Another area where open-source solutions for high-performance computing clusters may be improved is job scheduling and resource management. While PBS has proven to be an adequate framework for resource management, its default scheduling algorithm leaves much to be desired. Luckily PBS was designed to allow third-party schedulers to be plugged into PBS to allow sites to implement their own scheduling policies. One such third-party scheduler is the Maui Scheduler from the Maui High Performance Computing Center. OSC has recently implemented Maui Scheduler on top of PBS and found it to be a dramatic improvement over the default PBS scheduler in terms of job turnaround time and system utilization. However, the documentation for Maui Scheduler is currently a little rough, although Dave Jackson, Maui's principal author, has been quite responsive with our questions.

A third area for work on Linux for high-performance computing is process checkpoint and restart. On Cray systems, the state of a running process can be written to disk and then used to restart the process after a reboot. A similar facility for Linux clusters would be a godsend to cluster administrators; however, for cluster systems using a network like Myrinet, it is quite difficult to implement due to the amount of state information stored in both the MPI implementation and the network hardware itself. Process checkpointing and migration for Linux is supported by a number of software packages such as Condor, from the University of Wisconsin, and MOSIX, from the Hebrew University of Jerusalem (see “MOSIX: a Cluster Load-Balancing Solution for Linux”, LJ May 2001); however, neither of these currently support the checkpointing of an arbitrary MPI process that uses a Myrinet network.

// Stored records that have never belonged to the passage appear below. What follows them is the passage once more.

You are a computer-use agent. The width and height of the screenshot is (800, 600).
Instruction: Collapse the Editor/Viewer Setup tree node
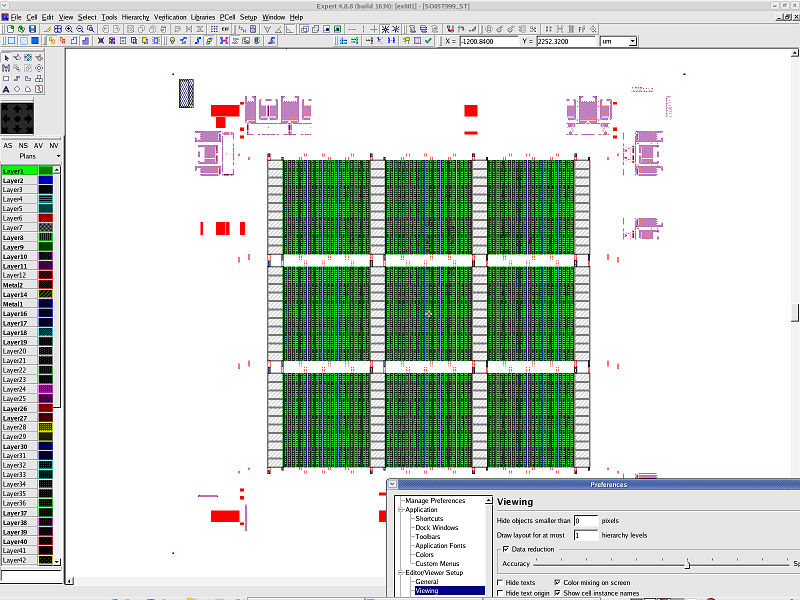tap(400, 572)
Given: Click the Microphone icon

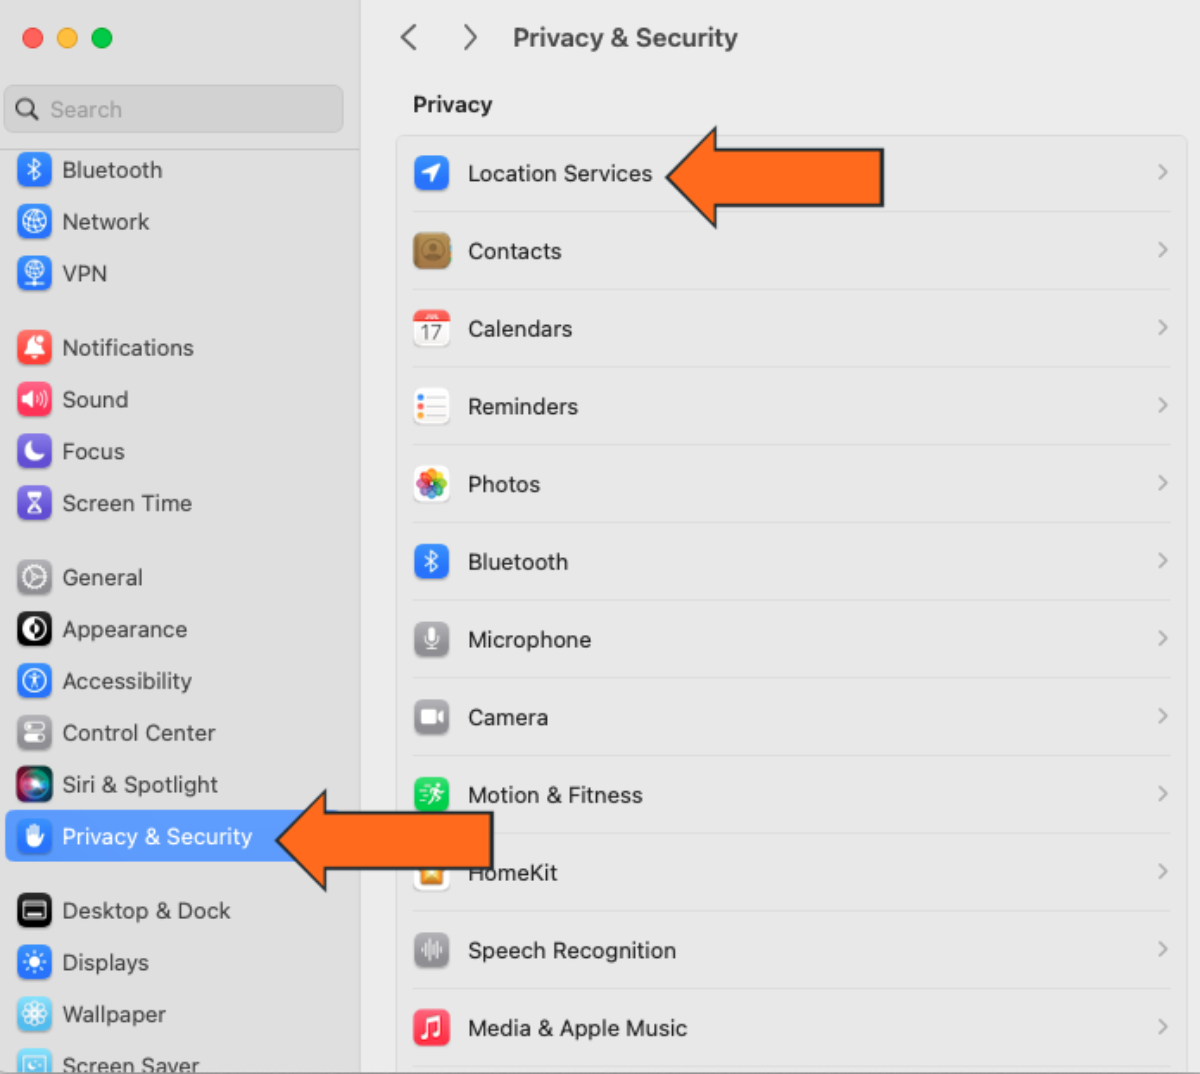Looking at the screenshot, I should click(431, 639).
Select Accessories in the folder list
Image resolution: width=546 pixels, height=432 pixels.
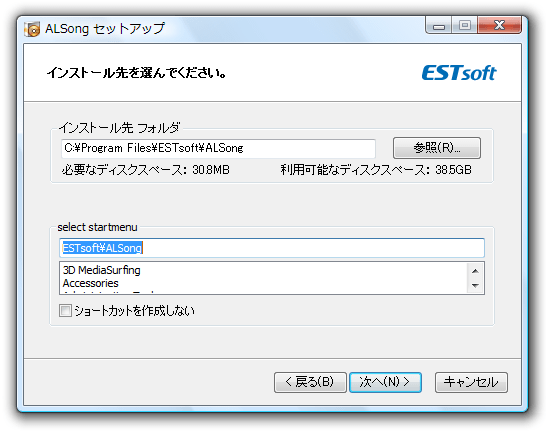pos(91,283)
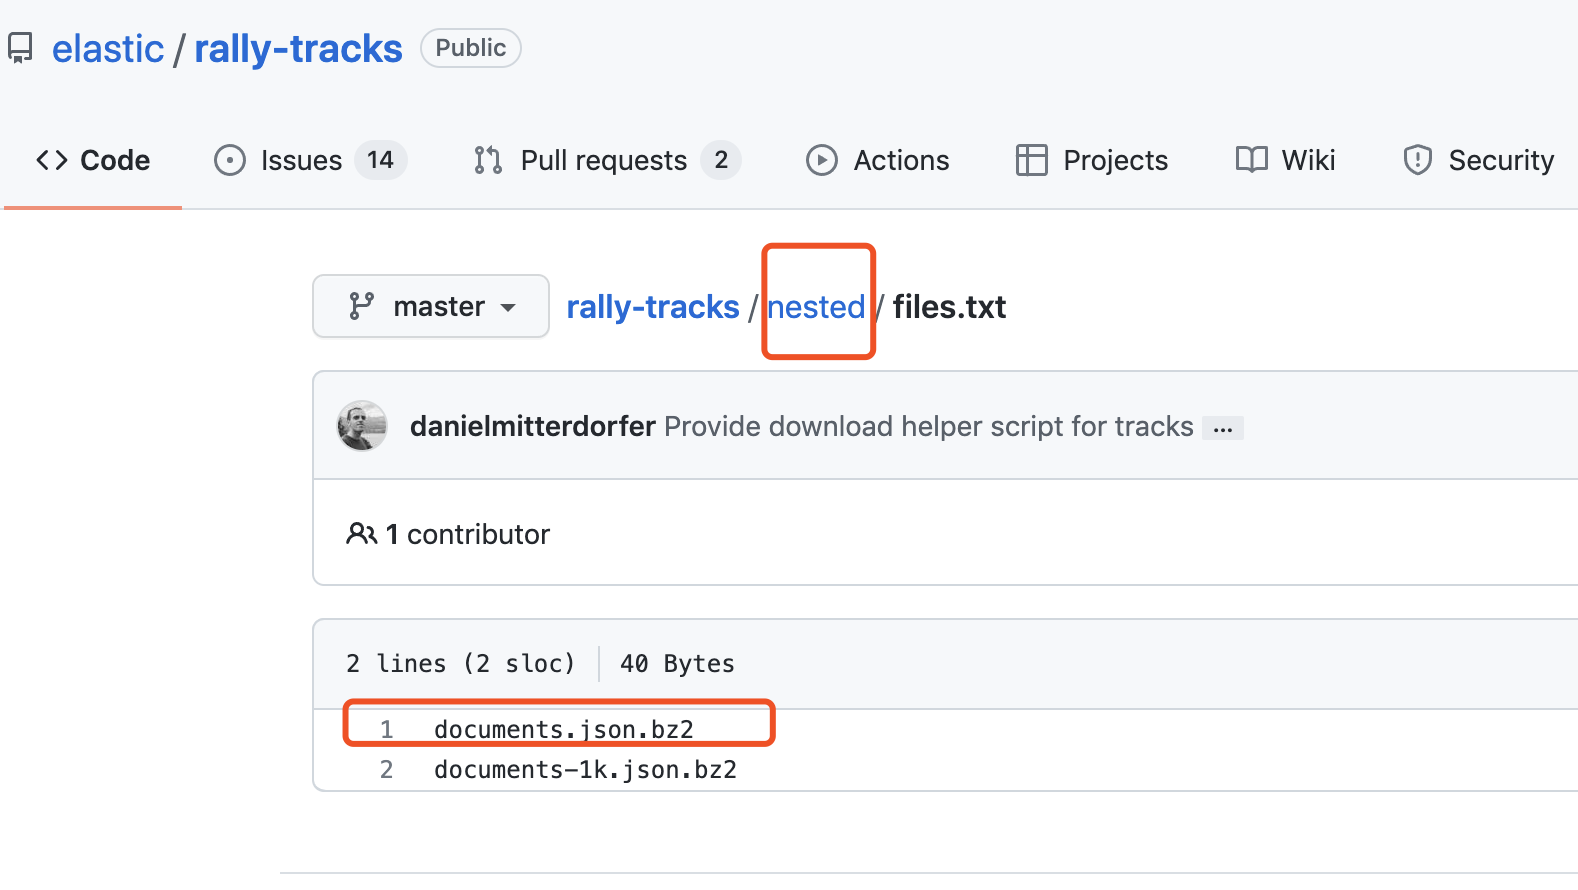The image size is (1578, 890).
Task: Select line number 1 of files.txt
Action: pos(387,730)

The major question for the future of clustering at OSC is what hardware platform will be used. To date Intel IA32-based systems have been used, primarily due to the wealth of software available. However, both Intel's IA64 and Compaq's Alpha 21264 promise greatly improved floating point performance over IA32. OSC has been experimenting with both IA64 and Alpha hardware, and the current plan is to install a cluster of dual processor SGI Itanium/IA64 systems connected with Myrinet 2000 some time in early 2001. This leads to another question: what do you do with old cluster hardware when they are retired? In the case of the Brain cluster, the plan is to hold a grant competition among research faculty in Ohio to select a number of labs that will receive smaller clusters of nodes from Brain. This would include both the hardware and the software environment, on the condition that idle cycles be usable by other researchers. OSC is also developing a statewide licensing program for commercial clustering software such as Totalview and the Portland Group compilers, to make cluster computing more ubiquitous in the state of Ohio.

Acknowledgements

This article would not have been possible without help from the author's coworkers who have worked on the OSC Linux clustering project, both past and present: Jim Giuliani, Dave Heisterberg, Doug Johnson and Pete Wyckoff. Doug deserves special mention, as both Pinky and Brain have been his babies in terms of both architecture and administration.